La storia dei fari inizia generalmente con un celebre naufragio e quello di Point Reyes, nel punto più ventoso della California, non fa certo eccezione a questa regola. La sua storia remota può in effetti essere ricondotta, attraverso gli alterni percorsi dei secoli, alla sfortunata vicenda di Sebastian Cermeño, capitano del galeone spagnolo San Agustin di ritorno da Manila nelle Filippine, con un carico di porcellana, seta e altri oggetti tipici del remoto Oriente. Il quale all’avvicinarsi di una minacciosa tempesta in prossimità della costa statunitense del Pacifico, nei primi giorni del 1595 ebbe l’ottima idea di cercare riparo lungo le coste di quella che, ne era del tutto certo, doveva essere un’isola a largo del continente. Peccato si trattasse, nei fatti, di una baia ancora non tracciata sulle mappe, parte inscindibile di quello che lui stesso avrebbe denominato, in seguito, Point Reyes, o Capo dei Re (Magi) in onore dell’Epifania. Così che l’orgogliosa prua del vascello, incontrando una sabbiosa spiaggia, finì per spezzarsi e restare arenata, senza lasciare alcun’altra possibilità all’equipaggio che costruire una zattera, per intraprendere un avventuroso viaggio fino al Messico settentrionale, durante il quale avrebbero tracciato la più precisa mappa della regione disponibile fino a quel momento. La storia di questo luogo non troppo distante dall’odierna San Francisco, quindi, avrebbe attraversato una serie di fasi a partire da quando, prima ancora della venuta di Cristoforo Colombo, qui abitavano in pace le tribù dei Miwok, fino all’arrivo del loro “scopritore” soltanto 16 anni prima del succitato evento: niente meno che il celebre Sir Francis Drake. Seguì, naturalmente, un lungo tentativo d’evangelizzazione con la costruzione di presidi e missioni, destinato ad estendersi fino al conflitto tra Messico e Stati Uniti del 1846. Fu certamente un paradosso tuttavia il fatto che, dopo l’espansione territoriale verso meridione dei vincitori confederati, queste terre dovessero andare in concessione a un caporale dell’esercito messicano, quel Rafael Garcia che le avrebbe trasformate, senza perdere neanche un minuto, in uno dei ranch più vasti dell’intera regione. Mentre tutto attorno iniziavano però a sorgere i piccoli centri abitati che esistono ancora oggi, trasformando la rotta del vecchio galeone spagnolo in un’importante arteria commerciale americana, un “piccolo” problema tornò a presentarsi: il numero in costante aumento di disastrosi naufragi.

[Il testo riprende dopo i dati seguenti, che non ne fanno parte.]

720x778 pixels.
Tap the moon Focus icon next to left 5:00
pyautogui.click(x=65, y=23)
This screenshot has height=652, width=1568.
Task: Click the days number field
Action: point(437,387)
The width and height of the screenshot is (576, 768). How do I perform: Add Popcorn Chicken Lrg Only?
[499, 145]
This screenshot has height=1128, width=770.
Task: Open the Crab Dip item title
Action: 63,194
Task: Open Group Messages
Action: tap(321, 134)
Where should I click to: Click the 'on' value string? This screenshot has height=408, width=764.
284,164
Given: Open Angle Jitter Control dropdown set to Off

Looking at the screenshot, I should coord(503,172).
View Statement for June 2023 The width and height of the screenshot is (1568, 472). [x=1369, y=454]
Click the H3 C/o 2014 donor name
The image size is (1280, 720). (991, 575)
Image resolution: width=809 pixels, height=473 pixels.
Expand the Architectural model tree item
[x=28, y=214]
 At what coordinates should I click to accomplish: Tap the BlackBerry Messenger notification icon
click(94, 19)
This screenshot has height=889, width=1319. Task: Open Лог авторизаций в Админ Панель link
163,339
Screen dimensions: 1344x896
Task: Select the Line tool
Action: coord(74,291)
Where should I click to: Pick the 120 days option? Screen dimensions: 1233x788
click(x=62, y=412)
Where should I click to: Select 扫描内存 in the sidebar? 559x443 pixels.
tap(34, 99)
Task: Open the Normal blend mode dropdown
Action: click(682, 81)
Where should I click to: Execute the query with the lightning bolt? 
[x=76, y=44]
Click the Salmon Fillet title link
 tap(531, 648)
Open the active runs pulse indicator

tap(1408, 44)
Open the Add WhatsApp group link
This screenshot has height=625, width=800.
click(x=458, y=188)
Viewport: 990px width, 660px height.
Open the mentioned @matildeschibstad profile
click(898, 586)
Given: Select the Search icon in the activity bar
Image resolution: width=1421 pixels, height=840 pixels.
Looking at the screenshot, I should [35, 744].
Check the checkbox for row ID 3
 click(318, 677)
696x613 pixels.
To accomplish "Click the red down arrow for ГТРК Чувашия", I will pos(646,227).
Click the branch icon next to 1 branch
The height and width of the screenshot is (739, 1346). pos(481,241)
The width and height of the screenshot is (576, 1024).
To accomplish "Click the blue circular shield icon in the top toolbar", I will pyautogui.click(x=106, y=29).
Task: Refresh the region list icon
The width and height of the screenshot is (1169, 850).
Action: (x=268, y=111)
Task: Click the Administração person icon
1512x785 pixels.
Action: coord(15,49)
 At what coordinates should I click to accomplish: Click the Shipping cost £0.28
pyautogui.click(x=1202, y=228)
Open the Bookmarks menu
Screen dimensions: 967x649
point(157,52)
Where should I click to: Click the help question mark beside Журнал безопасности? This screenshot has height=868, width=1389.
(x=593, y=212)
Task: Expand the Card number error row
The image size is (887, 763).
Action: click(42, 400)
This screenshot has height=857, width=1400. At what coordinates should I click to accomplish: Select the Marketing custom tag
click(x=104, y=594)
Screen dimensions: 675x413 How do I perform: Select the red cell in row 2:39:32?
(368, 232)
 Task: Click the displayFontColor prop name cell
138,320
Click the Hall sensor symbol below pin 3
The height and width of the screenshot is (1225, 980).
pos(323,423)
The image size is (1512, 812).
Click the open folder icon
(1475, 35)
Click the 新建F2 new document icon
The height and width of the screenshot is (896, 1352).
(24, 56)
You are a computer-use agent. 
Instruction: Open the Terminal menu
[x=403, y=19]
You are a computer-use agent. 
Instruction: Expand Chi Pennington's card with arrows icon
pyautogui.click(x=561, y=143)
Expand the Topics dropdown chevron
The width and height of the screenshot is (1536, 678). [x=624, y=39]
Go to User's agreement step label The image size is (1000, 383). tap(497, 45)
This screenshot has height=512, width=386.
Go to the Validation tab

Nel 1855 quindi la commissione rilevante degli Stati Uniti decretò che qui fosse installato un qualche tipo di segnale per i naviganti, possibilmente costruito sulla sommità della scogliera più alta del Capo. Peccato che gli eredi indiretti del primo ranchero, i famosi fratelli Shafter che nel frattempo lo avevano rilevato a caro prezzo, costituendo un vero e proprio impero per la produzione della carne bovina e del burro, fossero fermamente intenzionati a trasformare la particolare contingenza in un’ulteriore opportunità di guadagno, vendendo allo stato il terreno da occupare ad un prezzo “ragionevole ed equo”. Tanto che le trattative, e relative lungaggini amministrative, riuscirono ad estendersi fino al 1869, lungo un periodo durante il quale naufragarono secondo le cronache ben 14 navi. Finché la commissione fari americana, stanca di discutere per un tratto di costa che assai evidentemente, rimaneva del tutto inutilizzato e non poteva servire letteralmente ad alcun altro scopo, chiese ed ottenne un’ingiunzione legale di sequestro. A seguito della quale, piuttosto che affrontare le lungaggini di un processo legale, gli Shafter accettarono di venderlo per la cifra di relativamente equa di 6.000 dollari.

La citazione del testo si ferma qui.